Latest industry and official figures show that new launches and sales volume in Singapore touched an all-time high in 2006. Developers bought 94 sites for S$10.2bn ($6.7bn) from both the government and private sector, up from 49 sites for S$4.54bn in 2005. The private residential property price index touched 130.2 in the final quarter of 2006, the highest level since 2001. Overall, prices rose 10.2% year on year.

Last year saw 20,550 units transacted, with the primary market clocking 10,360 private units, up from about 9000 in 2005, which topped the previous peak in 1996. Nearly 11,000 units were sold in the secondary market, 40% more than the 7600 sold in 2005. In the final quarter of 2006 alone, four projects – Regency@Tiong Bahru, Grand Duchess At Patrick’s, Ford@Holland and Marina Bay Residences – comprising 792 units were fully sold.


New public housing projects are also being snapped up. When the Housing Development Board (HDB) launched the 616-unit Premiere@Tampines under its Design-Build-Sell Scheme with Sim Lian Group, Singaporeans oversubscribed it almost five times. The 1848-unit Pinnacle@Duxton was similarly oversubscribed.

Investment boom

Private housing, especially the luxury tier, is booming and has caught the attention of investors worldwide, attracting billions of dollars in investment and spurring massive new projects. Tay Huey Ying, director of research at Colliers International, says: “Super-luxurious condominiums around Orchard Road, Marina Bay and Sentosa Cove are attracting the most foreign attention. They offer unique features such as branded homes, bay-front inner-city living and island-style resort living.”

New financial centre developments, upcoming integrated resorts that will house world-class casinos, extensive business investment and Singapore’s aspirations to replace Hong Kong as Asia’s top financial hub have all combined to put the island firmly on investors’ radars.

Singapore’s value proposition lies in its synergy, which compensates for its “catch-up player” image, says Ku Swee Yong, director, marketing and business development, at property brokerage Savills. “We may not be trend-setters but we are very good at bringing in the latest from every field and integrating them all into one fine package.”

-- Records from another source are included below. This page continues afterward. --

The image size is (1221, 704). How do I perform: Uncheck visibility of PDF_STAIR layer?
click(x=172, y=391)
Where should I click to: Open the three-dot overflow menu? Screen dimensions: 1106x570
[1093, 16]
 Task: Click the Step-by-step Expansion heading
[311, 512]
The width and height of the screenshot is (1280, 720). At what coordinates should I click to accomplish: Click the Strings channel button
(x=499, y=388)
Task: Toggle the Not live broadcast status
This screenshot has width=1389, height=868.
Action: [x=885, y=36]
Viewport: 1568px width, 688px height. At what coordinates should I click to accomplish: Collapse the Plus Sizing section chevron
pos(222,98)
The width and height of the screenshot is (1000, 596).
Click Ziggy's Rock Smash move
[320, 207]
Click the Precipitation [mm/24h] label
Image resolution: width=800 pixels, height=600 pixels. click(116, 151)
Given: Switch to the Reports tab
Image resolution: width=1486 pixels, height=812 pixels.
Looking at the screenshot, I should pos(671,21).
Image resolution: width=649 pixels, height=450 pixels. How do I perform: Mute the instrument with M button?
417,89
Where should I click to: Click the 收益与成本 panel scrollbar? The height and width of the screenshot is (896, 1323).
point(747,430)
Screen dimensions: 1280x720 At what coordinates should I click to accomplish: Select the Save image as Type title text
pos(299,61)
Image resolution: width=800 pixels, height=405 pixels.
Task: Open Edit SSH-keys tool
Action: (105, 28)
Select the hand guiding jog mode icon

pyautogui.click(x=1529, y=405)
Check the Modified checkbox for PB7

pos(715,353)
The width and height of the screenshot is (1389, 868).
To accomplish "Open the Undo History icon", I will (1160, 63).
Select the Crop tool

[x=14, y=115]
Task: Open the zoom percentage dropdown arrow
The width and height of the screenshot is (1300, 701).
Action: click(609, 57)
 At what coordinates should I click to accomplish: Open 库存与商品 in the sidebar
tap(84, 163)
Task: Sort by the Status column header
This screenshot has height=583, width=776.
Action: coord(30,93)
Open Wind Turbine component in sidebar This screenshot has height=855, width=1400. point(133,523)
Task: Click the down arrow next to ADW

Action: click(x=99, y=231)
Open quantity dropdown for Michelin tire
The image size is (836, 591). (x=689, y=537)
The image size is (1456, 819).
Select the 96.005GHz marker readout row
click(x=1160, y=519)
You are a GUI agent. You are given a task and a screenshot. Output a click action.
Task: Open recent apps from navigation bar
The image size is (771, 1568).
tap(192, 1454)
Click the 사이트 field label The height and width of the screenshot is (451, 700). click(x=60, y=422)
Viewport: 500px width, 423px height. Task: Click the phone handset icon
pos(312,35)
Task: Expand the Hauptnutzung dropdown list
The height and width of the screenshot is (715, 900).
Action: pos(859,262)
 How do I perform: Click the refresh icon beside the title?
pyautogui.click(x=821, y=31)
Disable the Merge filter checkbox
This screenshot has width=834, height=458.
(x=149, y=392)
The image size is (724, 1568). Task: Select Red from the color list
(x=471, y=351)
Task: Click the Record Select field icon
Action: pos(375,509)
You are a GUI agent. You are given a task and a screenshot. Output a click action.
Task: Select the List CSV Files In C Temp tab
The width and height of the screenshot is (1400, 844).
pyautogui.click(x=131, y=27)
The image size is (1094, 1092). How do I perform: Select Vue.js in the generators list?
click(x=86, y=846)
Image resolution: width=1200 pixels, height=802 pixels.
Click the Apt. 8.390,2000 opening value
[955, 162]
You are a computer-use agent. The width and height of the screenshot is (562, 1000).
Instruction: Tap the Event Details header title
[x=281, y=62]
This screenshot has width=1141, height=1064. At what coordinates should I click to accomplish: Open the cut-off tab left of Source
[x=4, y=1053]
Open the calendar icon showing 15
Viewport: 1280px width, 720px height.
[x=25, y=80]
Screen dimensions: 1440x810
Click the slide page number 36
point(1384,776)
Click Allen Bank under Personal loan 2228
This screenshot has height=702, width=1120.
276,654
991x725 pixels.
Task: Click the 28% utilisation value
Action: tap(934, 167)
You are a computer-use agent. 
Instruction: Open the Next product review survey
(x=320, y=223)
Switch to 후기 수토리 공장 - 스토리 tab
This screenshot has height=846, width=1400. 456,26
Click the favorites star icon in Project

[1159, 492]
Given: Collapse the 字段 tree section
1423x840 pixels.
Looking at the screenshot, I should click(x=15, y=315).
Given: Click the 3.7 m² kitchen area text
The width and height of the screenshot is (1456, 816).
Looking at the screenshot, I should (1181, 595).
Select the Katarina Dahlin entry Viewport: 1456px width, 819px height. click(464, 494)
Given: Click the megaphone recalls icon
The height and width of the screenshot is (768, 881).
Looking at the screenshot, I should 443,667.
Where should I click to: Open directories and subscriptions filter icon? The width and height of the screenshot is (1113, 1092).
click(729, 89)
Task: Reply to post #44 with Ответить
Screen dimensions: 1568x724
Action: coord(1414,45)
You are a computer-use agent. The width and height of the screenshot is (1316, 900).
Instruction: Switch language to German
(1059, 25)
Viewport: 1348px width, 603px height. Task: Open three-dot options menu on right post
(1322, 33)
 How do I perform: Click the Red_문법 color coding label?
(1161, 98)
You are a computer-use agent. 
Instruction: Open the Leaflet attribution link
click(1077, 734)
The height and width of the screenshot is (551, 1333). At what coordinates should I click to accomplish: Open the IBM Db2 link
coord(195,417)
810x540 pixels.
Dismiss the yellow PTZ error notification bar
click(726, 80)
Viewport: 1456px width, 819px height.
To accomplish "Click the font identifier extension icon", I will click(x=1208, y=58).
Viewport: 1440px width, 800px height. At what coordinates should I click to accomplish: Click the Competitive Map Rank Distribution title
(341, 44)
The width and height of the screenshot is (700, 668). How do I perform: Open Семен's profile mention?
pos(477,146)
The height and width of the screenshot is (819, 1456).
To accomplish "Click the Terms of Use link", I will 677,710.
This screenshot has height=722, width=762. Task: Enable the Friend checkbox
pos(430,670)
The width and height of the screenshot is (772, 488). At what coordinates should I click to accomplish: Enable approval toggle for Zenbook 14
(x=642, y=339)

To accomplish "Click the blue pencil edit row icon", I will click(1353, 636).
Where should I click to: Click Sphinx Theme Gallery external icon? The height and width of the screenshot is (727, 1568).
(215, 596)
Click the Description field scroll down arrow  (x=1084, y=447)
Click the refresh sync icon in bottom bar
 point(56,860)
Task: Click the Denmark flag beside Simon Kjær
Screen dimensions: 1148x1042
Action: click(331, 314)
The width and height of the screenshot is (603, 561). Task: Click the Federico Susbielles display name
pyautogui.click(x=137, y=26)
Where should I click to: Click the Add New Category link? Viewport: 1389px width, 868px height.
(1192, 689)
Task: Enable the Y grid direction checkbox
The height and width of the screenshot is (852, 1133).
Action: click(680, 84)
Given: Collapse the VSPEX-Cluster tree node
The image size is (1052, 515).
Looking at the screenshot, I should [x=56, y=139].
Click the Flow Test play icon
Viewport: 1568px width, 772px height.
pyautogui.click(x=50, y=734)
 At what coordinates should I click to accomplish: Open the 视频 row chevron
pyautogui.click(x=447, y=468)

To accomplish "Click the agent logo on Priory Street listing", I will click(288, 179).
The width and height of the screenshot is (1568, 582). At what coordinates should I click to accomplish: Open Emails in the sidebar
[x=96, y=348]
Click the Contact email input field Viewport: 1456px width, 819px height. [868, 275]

A booming economy, a robust stock market and the surging number of high net worth individuals residing in Singapore have all helped lift the top end of the market. Marina Bay Residences, part of the Marina Bay Financial Centre development, stunned the market when all 428 units were sold within the space of two days, with prices averaging at S$1900 per square foot. Penthouses touched the range of S$3000-3500 per square foot in various top-end projects.

Exclusive apartments

Exclusivity is a key driver, and the upcoming 240-unit project Hilltops by SC Global will have a resort-style steam spa-room in every flat. The 175-unit Orchard Residences by CapitaLand, scheduled to open for sale in April, will be housed in the upper floors of a 56-storey tower that will have a retail mall in lower floors and a commuter train station underground. The 1800-2800 square feet units will offer spectacular views. Landscaped gardens will occupy 75,000 square feet on the 9th floor, complementing the famous Orchard Road shopping area, which is being revitalised.

Data shows that about 40% of the buyers in the top-end segment are foreigners. Overall, 25% of buyers are foreign, mostly from Indonesia, Malaysia, China, India, Hong Kong, Taiwan, the UK and the US.

Many foreign companies, including those that left in the aftermath of the 9/11 terrorist attacks, are entering Singapore as a first step towards expansion into the resurgent Asia-Pacific region. Players from China, Russia, India and the Middle East that have attained emerging wealth are also in Singapore for similar reasons.

Singapore developers are quick to adopt latest technologies such as wind engineering and structural mechanics that help cut costs and maximise benefits from unique features of every site.

Meeting demand

Demand for top and high-end units generated investment sales of more than S$8bn in 2006, and by mid-March 2007, 17 collective sales worth S$2.43bn had been made. This year is expected to surpass 2006 as collective sales spread from the main city to central and fringe areas such as Farrer Road, the East Coast and Thomson.

Supply is a worry, according to Citigroup. The local market is going through a sixth year of low supply and this could pose a real risk to Singapore’s tremendous growth potential. At present, 25,000 new households are formed annually but the total number of new housing units added every year remains lower.

Tay Huey Ying of Colliers explains that strong price and rental increases are contained within the high and luxury segments, with the mid-tier segment likely to experience the filtering down effect this year. “We believe the demand fundamentals for these segments are capable of supporting further price and rental increases.”

One side-effect of price spurts is speculative buying, and Mr Tay warns: “Should this bull run spill over onto the mass-market, so that prices and rentals of mass market homes start to soar ahead of demand fundamentals, there could be a risk of a housing bubble forming at this tier of the market.”